Background technique
Fat-soluble nutrients substance refers to that one kind can be dissolved in fat, and then by human body intake, digestion, the object absorbed
Matter, common fat-soluble nutrients substance include fish oil, algae oil, phosphatide, vitamin A, vitamin D, vitamin E etc..Astaxanthin is
A kind of fat-soluble carotenoid nutrient, is the main source of internal vitamin A, while also having inoxidizability, prevention
Cancer, strengthen immunity improve eyesight, anti-aging and other effects.

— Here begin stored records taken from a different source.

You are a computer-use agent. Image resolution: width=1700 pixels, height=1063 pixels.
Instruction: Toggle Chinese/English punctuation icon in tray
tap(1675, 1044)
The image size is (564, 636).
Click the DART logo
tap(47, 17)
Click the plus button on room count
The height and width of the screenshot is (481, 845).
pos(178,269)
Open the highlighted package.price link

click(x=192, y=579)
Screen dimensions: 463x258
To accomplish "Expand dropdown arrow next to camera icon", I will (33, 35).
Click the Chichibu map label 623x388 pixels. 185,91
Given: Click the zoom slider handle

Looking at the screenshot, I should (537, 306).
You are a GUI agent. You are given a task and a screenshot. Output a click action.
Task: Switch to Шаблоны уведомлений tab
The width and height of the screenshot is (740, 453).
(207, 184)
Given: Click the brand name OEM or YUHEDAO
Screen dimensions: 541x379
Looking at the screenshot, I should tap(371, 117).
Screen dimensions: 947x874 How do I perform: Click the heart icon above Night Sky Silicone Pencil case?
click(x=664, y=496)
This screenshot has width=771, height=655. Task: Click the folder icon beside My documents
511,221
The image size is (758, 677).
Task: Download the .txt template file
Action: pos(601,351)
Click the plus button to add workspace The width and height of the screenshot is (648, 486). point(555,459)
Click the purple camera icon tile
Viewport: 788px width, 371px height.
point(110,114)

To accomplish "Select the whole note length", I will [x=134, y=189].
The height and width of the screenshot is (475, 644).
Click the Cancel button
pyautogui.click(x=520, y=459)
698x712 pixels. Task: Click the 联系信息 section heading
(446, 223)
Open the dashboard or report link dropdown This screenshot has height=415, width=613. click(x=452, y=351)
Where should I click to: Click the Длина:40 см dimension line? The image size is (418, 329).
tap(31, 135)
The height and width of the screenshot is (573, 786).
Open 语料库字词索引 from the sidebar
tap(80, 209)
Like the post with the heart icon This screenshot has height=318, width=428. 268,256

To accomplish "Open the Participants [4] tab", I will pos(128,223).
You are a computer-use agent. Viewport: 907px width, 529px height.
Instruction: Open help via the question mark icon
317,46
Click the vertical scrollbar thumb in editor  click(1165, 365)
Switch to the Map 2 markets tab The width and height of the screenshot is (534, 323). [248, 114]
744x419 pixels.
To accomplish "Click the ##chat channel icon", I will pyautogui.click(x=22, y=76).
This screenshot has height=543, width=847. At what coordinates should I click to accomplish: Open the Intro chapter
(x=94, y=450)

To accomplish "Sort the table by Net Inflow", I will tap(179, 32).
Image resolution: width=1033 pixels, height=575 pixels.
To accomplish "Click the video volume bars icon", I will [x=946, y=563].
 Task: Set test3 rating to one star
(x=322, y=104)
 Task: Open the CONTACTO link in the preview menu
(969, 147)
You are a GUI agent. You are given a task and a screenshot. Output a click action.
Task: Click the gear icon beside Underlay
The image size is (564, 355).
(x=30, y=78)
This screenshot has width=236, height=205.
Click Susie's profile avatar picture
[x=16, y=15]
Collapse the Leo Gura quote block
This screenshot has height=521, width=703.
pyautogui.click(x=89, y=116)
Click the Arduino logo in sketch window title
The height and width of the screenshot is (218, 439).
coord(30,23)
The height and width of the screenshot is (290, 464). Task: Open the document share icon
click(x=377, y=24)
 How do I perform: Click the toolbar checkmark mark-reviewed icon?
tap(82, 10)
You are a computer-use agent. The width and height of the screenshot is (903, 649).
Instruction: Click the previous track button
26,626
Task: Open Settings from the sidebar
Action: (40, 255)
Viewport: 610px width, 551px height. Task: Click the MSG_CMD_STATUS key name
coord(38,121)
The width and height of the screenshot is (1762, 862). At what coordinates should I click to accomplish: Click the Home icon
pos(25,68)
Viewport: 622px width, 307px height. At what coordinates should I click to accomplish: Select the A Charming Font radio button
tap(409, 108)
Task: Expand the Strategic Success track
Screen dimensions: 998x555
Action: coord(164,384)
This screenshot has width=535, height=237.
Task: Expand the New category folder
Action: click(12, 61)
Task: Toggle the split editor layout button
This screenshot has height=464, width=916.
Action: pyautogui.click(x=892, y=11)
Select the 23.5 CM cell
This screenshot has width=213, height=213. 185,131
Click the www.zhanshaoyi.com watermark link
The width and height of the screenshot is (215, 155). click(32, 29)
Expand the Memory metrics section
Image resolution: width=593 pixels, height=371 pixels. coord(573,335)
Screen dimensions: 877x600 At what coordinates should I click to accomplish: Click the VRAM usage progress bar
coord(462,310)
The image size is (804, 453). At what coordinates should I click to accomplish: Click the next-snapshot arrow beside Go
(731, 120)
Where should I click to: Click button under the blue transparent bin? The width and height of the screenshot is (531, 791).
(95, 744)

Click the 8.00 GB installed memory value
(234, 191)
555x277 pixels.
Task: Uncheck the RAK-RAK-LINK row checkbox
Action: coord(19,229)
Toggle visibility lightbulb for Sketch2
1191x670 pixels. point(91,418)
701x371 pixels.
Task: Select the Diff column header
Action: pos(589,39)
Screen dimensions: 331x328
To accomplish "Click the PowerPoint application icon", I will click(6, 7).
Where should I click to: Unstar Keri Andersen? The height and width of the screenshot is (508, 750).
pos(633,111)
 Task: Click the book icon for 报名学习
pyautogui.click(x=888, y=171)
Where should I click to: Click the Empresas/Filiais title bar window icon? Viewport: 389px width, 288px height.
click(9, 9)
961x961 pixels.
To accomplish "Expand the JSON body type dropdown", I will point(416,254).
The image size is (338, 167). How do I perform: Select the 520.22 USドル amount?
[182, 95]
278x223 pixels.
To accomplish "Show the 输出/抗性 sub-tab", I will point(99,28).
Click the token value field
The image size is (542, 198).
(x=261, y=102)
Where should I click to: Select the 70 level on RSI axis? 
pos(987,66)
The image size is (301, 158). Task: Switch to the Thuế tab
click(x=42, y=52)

In recent years, astaxanthin is more and more paid attention to as a kind of nutrition and drug ingedient by consumer, but astaxanthin
It is water-soluble poor, limit its application in the food industry.In addition, the double bond on astaxanthin molecular structure makes it vulnerable to oxidation
The influence of a variety of environmental factors such as agent, light, heat, acid and be destroyed, cause unstable product quality.Therefore, astaxanthin is being used for
Before functional food, some form of protection is needed.Common method includes lotion, nanoparticle, liposome etc., but above-mentioned load
Fortune system all by by small molecule object small intestine stablize discharge for the purpose of.Astaxanthin is to the colons class disease such as intestinal inflammatory, intestinal cancer
Disease has good protective action, but divides in the absorption site of astaxanthin and the otherness of action target spot and astaxanthin transport process
The change of minor structure is applied to exert a certain influence.Therefore, construct it is a kind of can make astaxanthin colon site stabilization release
The carrier put is tied to form as a kind of urgent demand.
Summary of the invention
The purpose of the present invention is overcoming the prior art, preparing a kind of can be such that astaxanthin stablizes in colon to discharge and inhale
The carrying system of receipts.
In order to achieve the above object, the present invention provides a kind of preparation method of astaxanthin-calcium alginate microsphere, including step
It is rapid:
S1, it prepares oily phase: taking astaxanthin to be dissolved in olive oil, be configured to oily phase;The weight of the astaxanthin and olive oil
Measure volume ratio are as follows: 1:90~1:110g/ml;
S2, preparation water phase: it takes lecithin to be dissolved in the water, is configured to water phase;The solid-liquid ratio of the lecithin and water are as follows: 1:
15~1:35g/ml
S3, mixing: by oil described in step S1, mutually 1:24~1:9 is mixed by volume with water phase described in step S2,13000~
15000rpm/min 2~4min of high speed dispersion, obtains mixed liquor A;
S4, homogeneous: it by mixed liquor A described in step S3 high-pressure homogeneous 2~5 times under 9000~10000psi pressure, obtains
Stable astaxanthin-lecithin emulsions;
S5, dispersion: being added sodium alginate for astaxanthin described in step S4-lecithin emulsions, 20~25 DEG C, stirring, sufficiently
After mixing, 14000~16000rpm/min, 2~3min of high speed dispersion obtains mixed liquid B;The sodium alginate and astaxanthin-ovum
The w/v of phospholipid emulsion is 1:50~1:25g/ml;
S6, microballoon preparation: mixed liquid B described in step S5 is atomized to the calcium chloride for instilling 5~10g/ml with spraying mode
It in solution, is stirred and evenly mixed at 20~25 DEG C, obtains final product astaxanthin-calcium alginate microsphere;The mixed liquid B and calcium chloride solution
Volume ratio be 1:100~1:120.
It under preferred embodiment, is stirred described in step S5 specifically: 250~350rpm stirs 30~40min.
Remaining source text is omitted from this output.